I have no doubt you are tired of letters, tired of talking, tired in fact of me. I am tired of you. In fact, if you want to know, I don't like you. Once I loved you as much as any person can be loved. Then my love faded away until there was only my sexual attraction to you left. Now that is pretty much gone as well.

I think if I disappeared off the face of the planet tomorrow, you wouldn't care much. It's okay, I don't mind anymore. Once I would have cried myself crazy just thinking about the possibility that you don't care about me. Now I don't mind - fuck it, I have a life to live. Oh I know you say you care. I am very familiar with all your kind beautiful words, how much you love me, how important I am to you. At first, I couldn't understand why, if you loved me so much, you got so much pleasure out of seeing me hurt. I tried for a long time to figure it out: Hmm, she calls me every day, but doesn't ever want to see me. She tells me she loves me, but she puts me down all the time. Couldn't figure it out, but now of course I realize it was just because you are a liar. You have miserable self esteem and the only thing that made you feel the slightest bit worthwhile was seeing how I would come running back to you, no matter what you did. I really think you enjoyed looking into my face and seeing how you crushed me inside. So all that "I love you" bullshit - well you just said whatever you had to say, to convince me to stick around, so you could abuse me some more. You are a lying manipulative bitch.

It isn't only your fault, I mean I helped you do this. I should have understood the first time you ever betrayed me what kind of person you were, but I had some kind of weird masochistic thing going on...I let you treat me like used garbage because it was a situation I felt comfortable with, I was used to it...I let you walk all over me and for that reason I am also to blame. I continued to try to make up with you - after you slammed me to the ground again and again, I came crawling back for more like the pathetic loser I was. I am no longer that person. I face every day wiser and happier for survived the hell that was your friendship. I let you know, once, you disappointed me. And twice. And three times. Over and over. Fuck you, I'm done with that shit.

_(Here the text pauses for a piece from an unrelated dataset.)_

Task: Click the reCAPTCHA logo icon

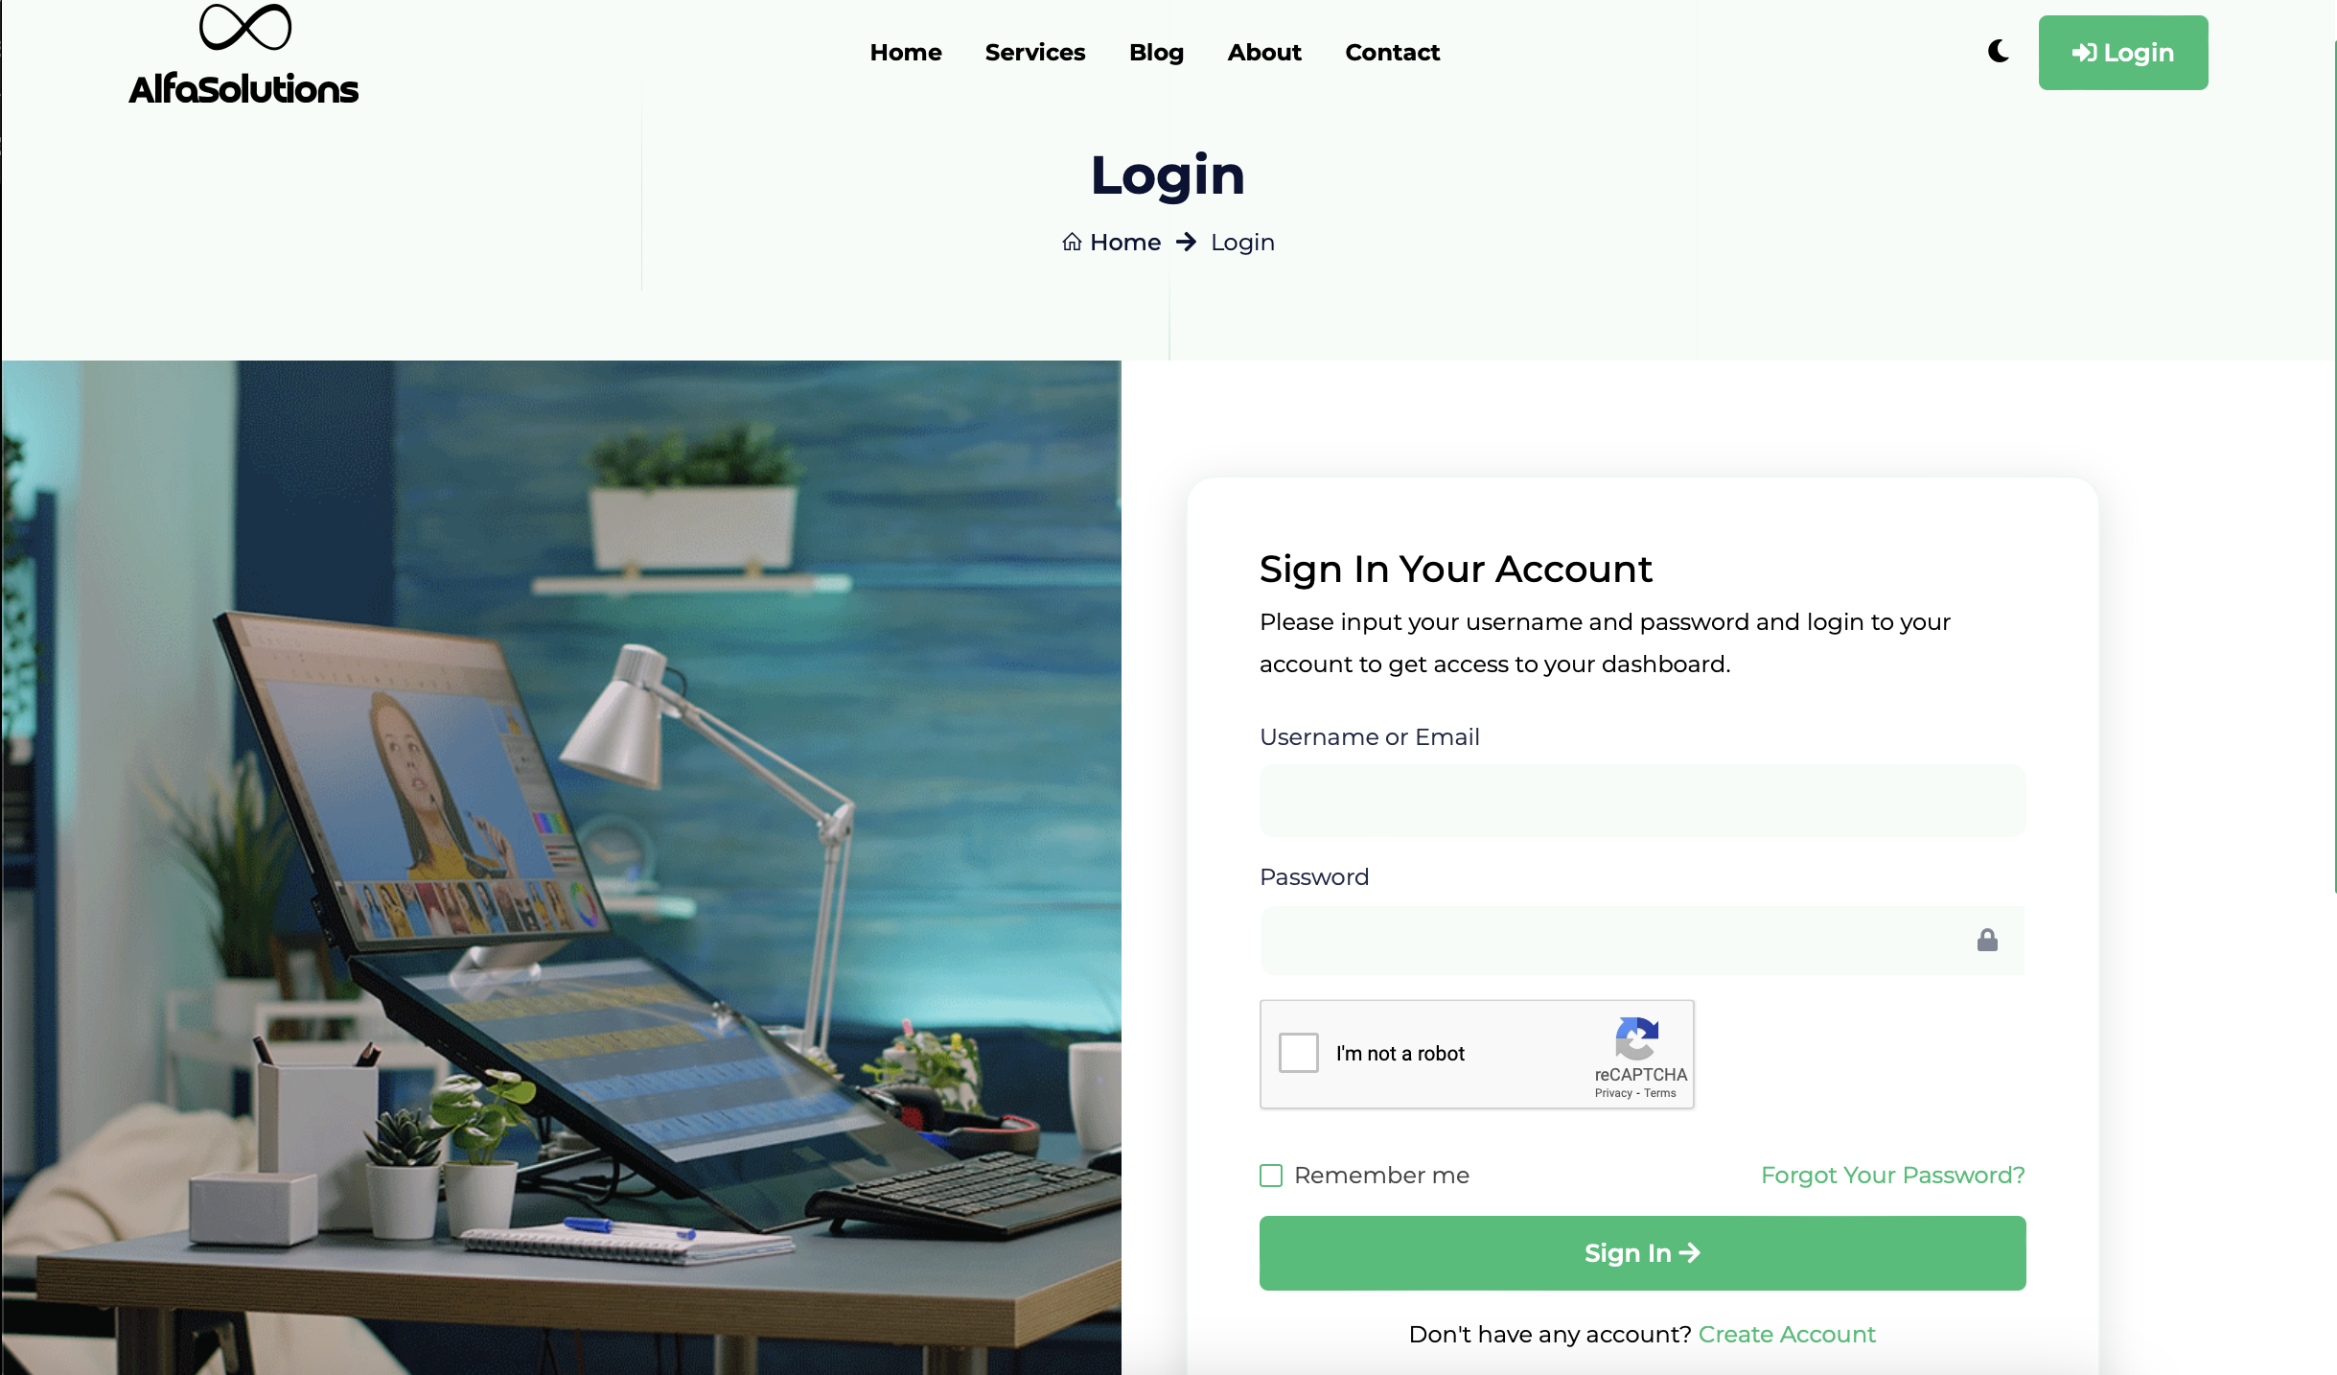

Every time I hang up after talking to you, I feel sick. You are shallow, superficial, and boring. I literally have nothing to say to you. It's too bad you are so brainless, because you don't even have a big heart to make up for it. You do and say whatever you need to do at the moment, to make people like you, and the next day you can destroy their feelings because you don't care about anyone or anything except yourself. The general word for this kind of person is "whore." You might think you feel love toward certain people, but you are mistaken: these are feelings I don't believe you would recognize. You like people for what they can do for you, and not for themselves. Remember I have known you very well for many years, I think I am qualified to judge on this issue. Nobody else could go through boyfriends like toilet paper, now could they? Nobody else would treat such a good loyal friend the way you did me.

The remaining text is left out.